On point! Counting how often I criticize others in a non-constructive way is a good measure for my self-reflection. If I count a high number, I have to check in with myself. It makes me take care of myself as well as of others. This article contributed nicely to my way of thinking and surely inspired many others as well!

Yup! And I like the idea of taking time to “check in with myself”—not to self-judgmental!

Nick,
Thank you for speaking to an impulse and to a defense. I have done this. I like that you turned it into an opportunity for growth and change. I’m grateful for the reminder. You have blessed me with the a choice to break an unhealthy habit and to practice a better one.

I am a horrible critic of the actions of others partially due to my OCD and to my PTSD from childhood and marital abuse. I am working through it and this article has given me additional insight into ways to stop, take a breath, and reflect before letting loose with a scathing comment or reaction. Thank you!

There are really two separate problems here. #1 being critical of others (which you addressed very well) and #2 the inadequacy of twitter as a means of intelligent communication. I have no hope of any resolution of problem #2.
Cheers, GG

Hey Nick, always looking forward to Mondays and to your newsletter!
Three things come to mind:
1). A cultural component. What’s our background? Having been raised in Eastern Europe, I have this really harsh belittling criticism with cussing as my first reaction, believe it or not, LOL! I still struggle with it, 30 years later, and put so much conscious effort to stop myself.
2). On top of that, being a private teacher, I had to train myself how to provide that criticism in an uplifting, encouraging, and constructive manner, while making sure I DO get my point across. Trust me, that wasn’t an easy process to master.
3). This one is obvious, but I still wanted to point it out: resisting to boost your own ego is a REALLY difficult thing to do. I feel, though, there’s something deeper, possibly on the instinctive level that pushes us to do that. What do you think?
Absolutely love your work!
Miss Irene

Thank you for the article!
When I sometimes catch myself criticizing, I notice that in fact I’m just saying something like “People! I’m more valuable, please notice me. I’m the one doing the “right thing” for a while, I should be the one getting the reward.”

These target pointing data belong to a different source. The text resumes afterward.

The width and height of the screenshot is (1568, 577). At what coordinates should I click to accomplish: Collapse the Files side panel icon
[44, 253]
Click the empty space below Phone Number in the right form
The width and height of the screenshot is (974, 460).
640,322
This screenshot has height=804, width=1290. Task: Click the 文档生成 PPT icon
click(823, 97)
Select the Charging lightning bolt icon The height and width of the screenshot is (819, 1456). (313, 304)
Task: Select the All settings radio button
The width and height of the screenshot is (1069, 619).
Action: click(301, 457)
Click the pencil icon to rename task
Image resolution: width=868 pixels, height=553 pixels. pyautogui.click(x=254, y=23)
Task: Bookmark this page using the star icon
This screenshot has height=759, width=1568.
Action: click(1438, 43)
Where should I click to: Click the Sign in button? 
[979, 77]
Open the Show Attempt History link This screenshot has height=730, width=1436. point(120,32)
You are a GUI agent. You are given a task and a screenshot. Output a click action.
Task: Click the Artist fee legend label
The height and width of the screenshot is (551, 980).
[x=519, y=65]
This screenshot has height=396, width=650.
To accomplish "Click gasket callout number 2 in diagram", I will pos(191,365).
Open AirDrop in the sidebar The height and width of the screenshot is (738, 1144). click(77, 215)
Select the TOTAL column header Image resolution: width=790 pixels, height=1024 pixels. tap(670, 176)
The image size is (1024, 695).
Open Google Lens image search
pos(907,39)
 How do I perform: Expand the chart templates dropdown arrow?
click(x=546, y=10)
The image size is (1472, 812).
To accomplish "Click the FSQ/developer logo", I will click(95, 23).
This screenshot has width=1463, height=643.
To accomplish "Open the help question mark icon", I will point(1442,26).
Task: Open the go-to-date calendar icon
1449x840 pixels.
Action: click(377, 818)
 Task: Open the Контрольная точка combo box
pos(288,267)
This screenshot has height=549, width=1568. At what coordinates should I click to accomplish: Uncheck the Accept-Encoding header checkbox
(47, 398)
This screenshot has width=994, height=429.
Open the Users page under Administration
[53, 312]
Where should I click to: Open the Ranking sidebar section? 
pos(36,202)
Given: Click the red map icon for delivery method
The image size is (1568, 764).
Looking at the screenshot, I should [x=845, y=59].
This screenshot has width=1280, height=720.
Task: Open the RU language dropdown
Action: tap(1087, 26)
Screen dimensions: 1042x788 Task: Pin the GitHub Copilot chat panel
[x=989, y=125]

Sadly, popularity doesn’t always correlate with value. But doesn’t mean You’re inadequate Nick. Your material is some of the best on the internet! But it will never be as popular as a cute cat video. What can ya do 😸

Super interesting article. As a teacher, though, I’m always giving feedback on work and/or classroom behavior. Even though I see what I do as constructive criticism, sometimes the kids see it as being picked on. How do you know when criticism is being caused by your own insecurities and when it’s necessary or appropriate?

You are right about everything you said, I might have done that alot of time in the past. I discover it will make people hate the more

Nick – thank you for yet another great article! It just made me stop and think of the reason why am I so apt to criticise my new colleague and I see how my own insecurity about the situation made me want to let it out on her.